Early morning Malibu slides. Photo: Dylan Gordon

I arrived in the morning, unbalanced from my flight the previous day, with buttons fastened to the wrong holes, and watched Malibu emerge from the night and the marine layer’s shroud.
Unpacking my surfboard, I went through the ritual of preparation: fin slotted into box, screw tightened, wax rubbed onto deck, eyes distracted by the peeling of perfect waves. I had done this before under Cornish dawns, but never with such a sense of history. I visualized the masters of the art riding this wave in the ’60s, blissfully unaware of anything inspirational. As the sun broke over the cliff and brought me back, I reached for the cord attached to the zip of my wetsuit, pulled it up to the back of my neck and, board-under-arm, waited for a break in the LA traffic streaming southward on the Pacific Coast Highway.

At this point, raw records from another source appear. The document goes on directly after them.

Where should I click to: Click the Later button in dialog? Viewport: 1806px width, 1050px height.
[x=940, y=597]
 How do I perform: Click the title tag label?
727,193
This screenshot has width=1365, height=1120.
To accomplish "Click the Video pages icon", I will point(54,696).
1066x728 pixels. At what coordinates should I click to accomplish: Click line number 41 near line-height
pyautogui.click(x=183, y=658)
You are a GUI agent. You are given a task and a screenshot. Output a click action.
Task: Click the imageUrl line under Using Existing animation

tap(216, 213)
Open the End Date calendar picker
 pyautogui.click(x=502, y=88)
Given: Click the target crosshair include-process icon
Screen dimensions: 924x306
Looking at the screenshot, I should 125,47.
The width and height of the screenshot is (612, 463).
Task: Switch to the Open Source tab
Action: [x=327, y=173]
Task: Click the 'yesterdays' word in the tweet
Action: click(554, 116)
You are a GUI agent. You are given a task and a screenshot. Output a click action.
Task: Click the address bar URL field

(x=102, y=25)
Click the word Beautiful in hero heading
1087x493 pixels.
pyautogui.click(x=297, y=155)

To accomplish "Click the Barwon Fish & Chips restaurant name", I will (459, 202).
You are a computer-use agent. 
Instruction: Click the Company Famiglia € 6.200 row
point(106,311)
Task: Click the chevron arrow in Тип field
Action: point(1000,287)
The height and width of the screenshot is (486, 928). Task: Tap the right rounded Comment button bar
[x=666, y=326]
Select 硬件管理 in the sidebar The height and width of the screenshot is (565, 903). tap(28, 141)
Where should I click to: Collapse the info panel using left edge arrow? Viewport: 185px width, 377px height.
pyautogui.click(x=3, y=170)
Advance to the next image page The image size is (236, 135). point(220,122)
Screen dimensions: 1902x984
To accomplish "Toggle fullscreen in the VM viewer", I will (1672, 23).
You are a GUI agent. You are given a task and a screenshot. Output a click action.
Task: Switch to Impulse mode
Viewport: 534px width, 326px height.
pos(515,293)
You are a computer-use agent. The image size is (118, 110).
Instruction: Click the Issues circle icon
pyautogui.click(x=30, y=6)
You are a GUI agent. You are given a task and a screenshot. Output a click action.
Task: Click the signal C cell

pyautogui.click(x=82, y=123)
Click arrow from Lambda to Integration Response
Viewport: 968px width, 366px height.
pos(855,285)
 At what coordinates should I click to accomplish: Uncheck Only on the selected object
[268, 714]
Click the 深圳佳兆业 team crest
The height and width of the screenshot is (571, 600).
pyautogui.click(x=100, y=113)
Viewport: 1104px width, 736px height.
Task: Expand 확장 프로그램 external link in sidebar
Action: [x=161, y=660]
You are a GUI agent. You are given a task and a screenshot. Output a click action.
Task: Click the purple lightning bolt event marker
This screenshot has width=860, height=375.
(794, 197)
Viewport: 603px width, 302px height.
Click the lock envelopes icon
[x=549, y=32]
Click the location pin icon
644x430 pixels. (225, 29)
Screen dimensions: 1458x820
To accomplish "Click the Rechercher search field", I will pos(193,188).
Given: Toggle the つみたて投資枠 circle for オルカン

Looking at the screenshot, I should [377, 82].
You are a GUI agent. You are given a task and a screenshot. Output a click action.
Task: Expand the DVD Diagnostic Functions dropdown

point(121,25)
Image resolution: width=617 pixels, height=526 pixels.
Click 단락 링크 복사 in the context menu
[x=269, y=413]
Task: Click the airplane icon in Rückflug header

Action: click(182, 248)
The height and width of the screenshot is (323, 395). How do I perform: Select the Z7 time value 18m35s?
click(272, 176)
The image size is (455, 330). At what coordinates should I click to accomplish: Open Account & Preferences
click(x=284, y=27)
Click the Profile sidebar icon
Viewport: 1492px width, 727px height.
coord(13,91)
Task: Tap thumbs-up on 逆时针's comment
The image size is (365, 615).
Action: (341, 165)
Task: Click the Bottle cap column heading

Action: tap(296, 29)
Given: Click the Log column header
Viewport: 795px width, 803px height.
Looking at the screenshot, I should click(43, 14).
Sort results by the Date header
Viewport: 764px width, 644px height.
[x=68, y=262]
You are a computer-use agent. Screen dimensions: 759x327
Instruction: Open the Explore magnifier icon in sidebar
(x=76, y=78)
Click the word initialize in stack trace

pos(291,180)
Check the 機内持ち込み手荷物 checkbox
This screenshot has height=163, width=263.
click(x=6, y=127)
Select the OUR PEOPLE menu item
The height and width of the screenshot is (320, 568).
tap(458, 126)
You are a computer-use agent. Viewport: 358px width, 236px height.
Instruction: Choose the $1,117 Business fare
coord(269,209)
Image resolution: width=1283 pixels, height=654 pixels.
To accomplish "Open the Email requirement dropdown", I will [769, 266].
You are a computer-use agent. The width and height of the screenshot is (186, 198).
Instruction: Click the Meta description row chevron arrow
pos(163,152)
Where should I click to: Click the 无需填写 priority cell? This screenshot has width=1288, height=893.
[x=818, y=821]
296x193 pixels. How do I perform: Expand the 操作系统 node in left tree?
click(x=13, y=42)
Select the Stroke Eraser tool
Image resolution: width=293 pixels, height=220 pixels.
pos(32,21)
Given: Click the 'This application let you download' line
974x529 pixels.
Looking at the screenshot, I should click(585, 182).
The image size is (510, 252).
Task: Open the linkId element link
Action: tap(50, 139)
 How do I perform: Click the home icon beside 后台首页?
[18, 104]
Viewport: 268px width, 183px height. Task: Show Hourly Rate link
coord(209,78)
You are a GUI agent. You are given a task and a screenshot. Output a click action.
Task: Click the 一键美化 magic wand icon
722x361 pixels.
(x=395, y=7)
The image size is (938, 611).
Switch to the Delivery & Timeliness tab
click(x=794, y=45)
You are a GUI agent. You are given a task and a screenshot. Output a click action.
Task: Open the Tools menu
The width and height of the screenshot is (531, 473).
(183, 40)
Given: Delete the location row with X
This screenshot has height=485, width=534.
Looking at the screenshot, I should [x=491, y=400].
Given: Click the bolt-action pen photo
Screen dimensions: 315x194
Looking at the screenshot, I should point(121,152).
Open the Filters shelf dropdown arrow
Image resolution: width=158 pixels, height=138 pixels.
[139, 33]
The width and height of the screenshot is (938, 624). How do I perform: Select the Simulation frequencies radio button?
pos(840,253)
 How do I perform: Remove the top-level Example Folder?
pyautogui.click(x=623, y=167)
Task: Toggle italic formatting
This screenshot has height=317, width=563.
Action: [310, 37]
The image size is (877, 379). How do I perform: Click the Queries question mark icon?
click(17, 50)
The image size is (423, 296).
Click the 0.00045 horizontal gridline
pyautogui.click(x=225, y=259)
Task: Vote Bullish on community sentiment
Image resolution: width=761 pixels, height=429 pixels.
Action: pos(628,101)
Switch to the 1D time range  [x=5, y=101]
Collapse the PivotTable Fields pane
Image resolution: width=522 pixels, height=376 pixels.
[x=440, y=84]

There were already two people paddling out; they would have arrived in the dark. I ran across the road to the beach on my toes like a dancer, looking for the steps that would lead me to the sand. It was smaller than I had imagined, having seen pictures in magazines taken from the sea. The wall was shorter and closer to the shore, the sand was dirtier, and a reef emerged from the water like a birthmark. Standing for a moment on the edge of the land, I waited for a wave to come and send that mild shiver of excitement into my skin before taking three, four steps and jumping on my board.
I paddled out to the side beyond the insistent foam and over the unbroken swell advancing like the lines of a page. Once out back, I didn’t wait long, I turned to catch my first wave in America. The journey was short, from first point to the pier, but passed in remarkable clarity, starting with a drive off the bottom, calves pushing board down then rail connecting with water and racing up, up toward the cascading lip. Then I glanced up, down the line–that hallowed view. The wave was refracting around the point, bending harmoniously, then a feeling, the weight of a wave willing me forward and I stepped, toes crossing toes, until I reached the tip and was weightless for an instant, and more. It is the closest one can come to flight, joining a line of Pacific swell for the end of its journey at the point break of Malibu.